While one of the most common use cases for big data in retail is marketing campaign automation and personalisation, some other examples include predicting customer behaviour and purchasing patterns, offering tailored products and better customer-targeting, monetising data that merchants and marketers can benefit from, and forecast demand to help retailers make use of data analysed, processed and built into the demand forecasting strategies.
Srivatsan shared the example of global cosmetics and well-being brand L’Occitane which traditionally had different teams responsible for handling emails and direct-mail campaigns, and relied on manual processes to design, execute and measure the campaigns. The digital team consequently turned to Adobe Experience Cloud to unify siloed customer profiles into a comprehensive, central source of information that provided a consistent, 360-degree view of its customers — including granular details such as birthdays, preferred communication methods, purchase history and product exchanges.
“Instead of expecting customers to navigate disconnected journeys with its sales, marketing and services teams, the luxury brand tapped into big data to design specific decision paths and experiences that reshaped customer behaviour and transformed them into multi-channel shoppers,” Srivatsan said.
“With consolidated customer profiles, L’Occitane was able to trigger welcome programmes and member birthday promotions, retarget customers with abandoned shopping carts and reactivate customers through ‘Thank you for purchase’ communications, invitation to product reviews and private sales, or recommend a friend — thereby creating value and intimacy through the entire customer lifecycle.

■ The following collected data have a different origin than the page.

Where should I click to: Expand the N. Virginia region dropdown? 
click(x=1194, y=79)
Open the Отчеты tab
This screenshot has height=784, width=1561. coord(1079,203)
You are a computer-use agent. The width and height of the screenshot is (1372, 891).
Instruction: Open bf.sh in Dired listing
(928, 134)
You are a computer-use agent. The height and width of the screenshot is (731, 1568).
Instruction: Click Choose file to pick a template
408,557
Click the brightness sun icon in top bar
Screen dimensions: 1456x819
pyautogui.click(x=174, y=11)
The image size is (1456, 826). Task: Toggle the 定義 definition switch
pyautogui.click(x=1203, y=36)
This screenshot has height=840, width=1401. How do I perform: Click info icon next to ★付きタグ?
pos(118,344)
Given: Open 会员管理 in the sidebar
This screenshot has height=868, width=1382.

Even when a negative feedback is received from a dissatisfied customer, marketing would be able to immediately suspend marketing messages to said customer until the issues are resolved,” he added.
Additionally, the interaction is not limited to digital platforms. As a customer enters a store, sales associates would also have a complete view, including customer purchase history and scores, to enable personalised interactions. If a customer is on the website and has not visited a store, marketing can encourage multi-channel shopping behaviours by delivering a coupon to incentivise thr customer to visit a physical store to redeem it.
L’Occitane’s investment in big data and analytics has enabled the brand to understand its customers’ needs and deliver personalised experiences across channels, Srivatsan affirmed. “The marketing team was able to launch more targeted and automated campaigns to customers on a local or regional basis, driving positive growths in revenues, customer reviews online and omni-channel customer engagements.”
Success with big data
JEREMY SIM, global director, Manufacturing and High Tech, Qlik, shared some examples of retailers who has been successful in leveraging big data and analysis.
- South-east Asia’s online shopping and selling destination, Lazada, used to rely on manual reporting and analysis to extract information. The company then shifted to using data analytics to automate the process to gain more meaningful insights. Not only does data analytics allow the e-commerce giant to better understand customer behaviour, but it also helps merchants optimise their supply chain and ultimately deliver a more effortless shopping and selling experience for their customers. French sporting goods company Decathlon’s subsidiary, Decathlon
- Pro, was seeking better insights from customer purchases and subsequent decision-making so that it could keep pace with the growing sporting goods market. Using data analytics, Decathlon Pro developed several applications to improve customer insights and evaluate market activities. Knowing which products were selling best during each season helped the retailer better plan for future seasonal roll-outs, having retail locations stock more of a high-selling item during peak seasons.